* _Instruction_
Rewrite all the records with "Identify the location of" replaced by "Find the position of" and everything else unchanged, leaving out the pictures.

* _Provided data_

------------------------------------------------------------------------

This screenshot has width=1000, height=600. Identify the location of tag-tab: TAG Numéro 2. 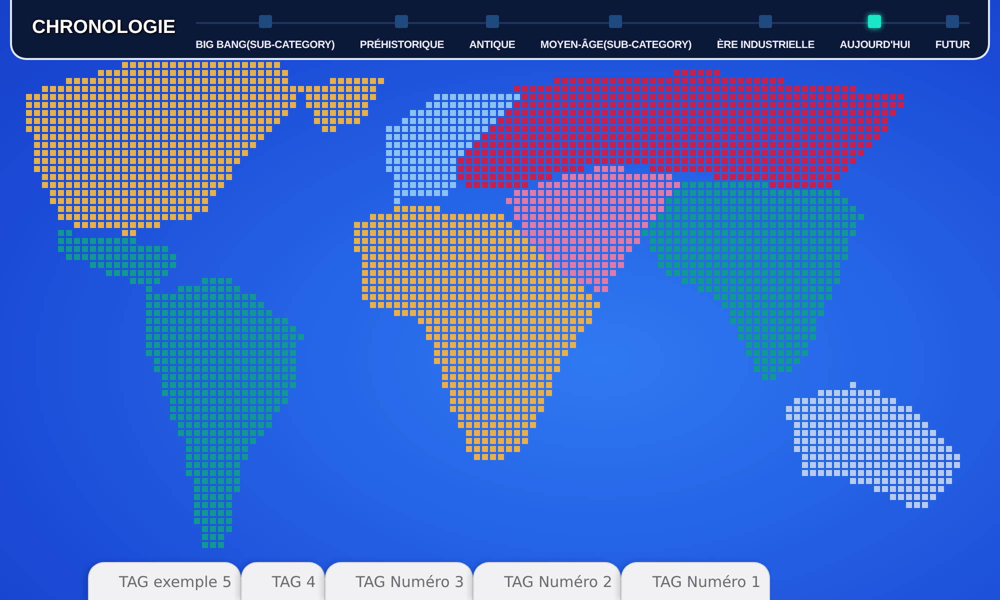
(548, 581).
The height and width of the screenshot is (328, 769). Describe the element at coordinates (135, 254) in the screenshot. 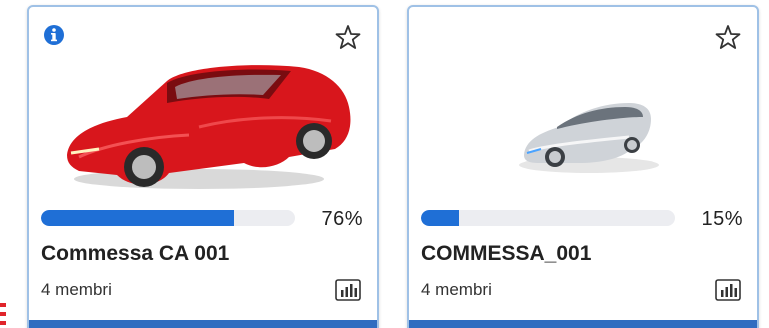

I see `project-title: Commessa CA 001` at that location.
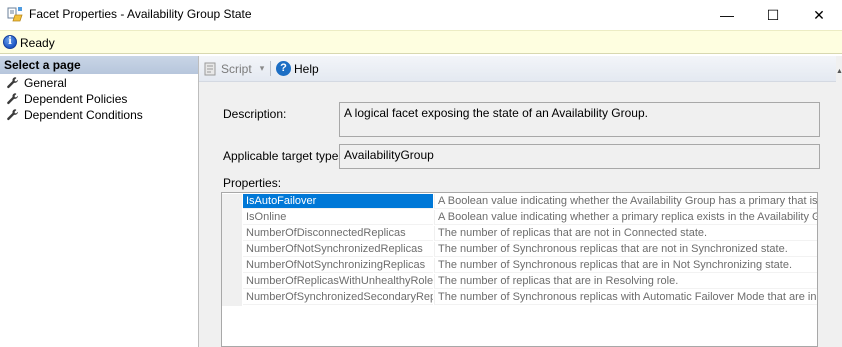 The height and width of the screenshot is (347, 842). Describe the element at coordinates (727, 15) in the screenshot. I see `minimize-button: —` at that location.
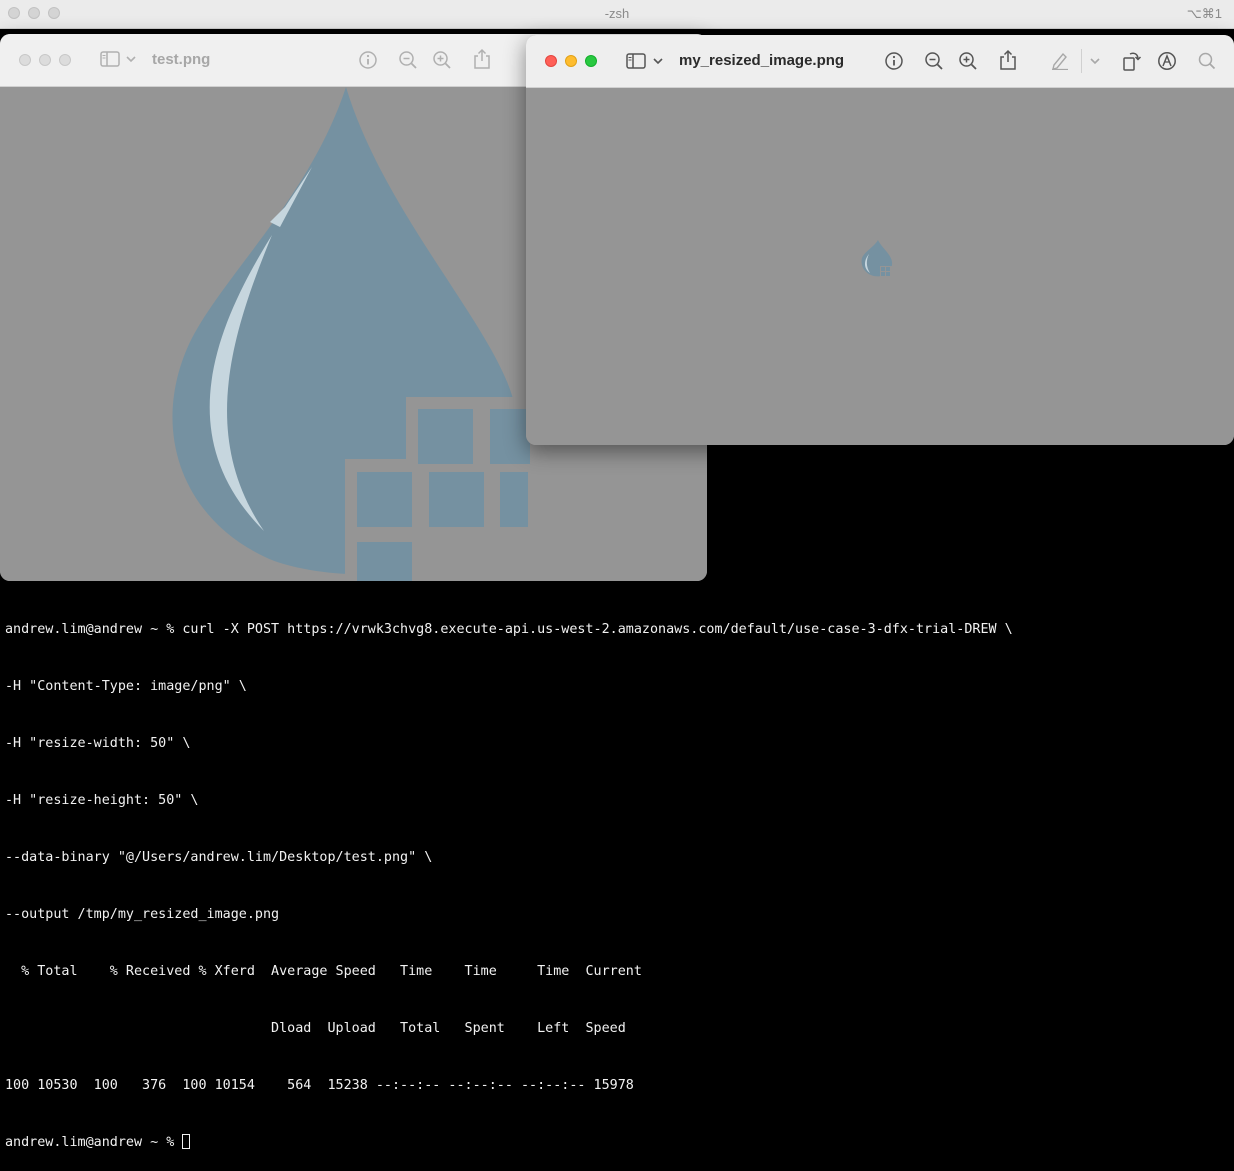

------------------------------------------------------------------------

* _Exercise result_
This screenshot has width=1000, height=600. Find the position of tag-tab: TAG Numéro 2. 
(548, 581).
The height and width of the screenshot is (328, 769). Describe the element at coordinates (135, 254) in the screenshot. 

I see `project-title: Commessa CA 001` at that location.
 The height and width of the screenshot is (347, 842). Describe the element at coordinates (727, 15) in the screenshot. I see `minimize-button: —` at that location.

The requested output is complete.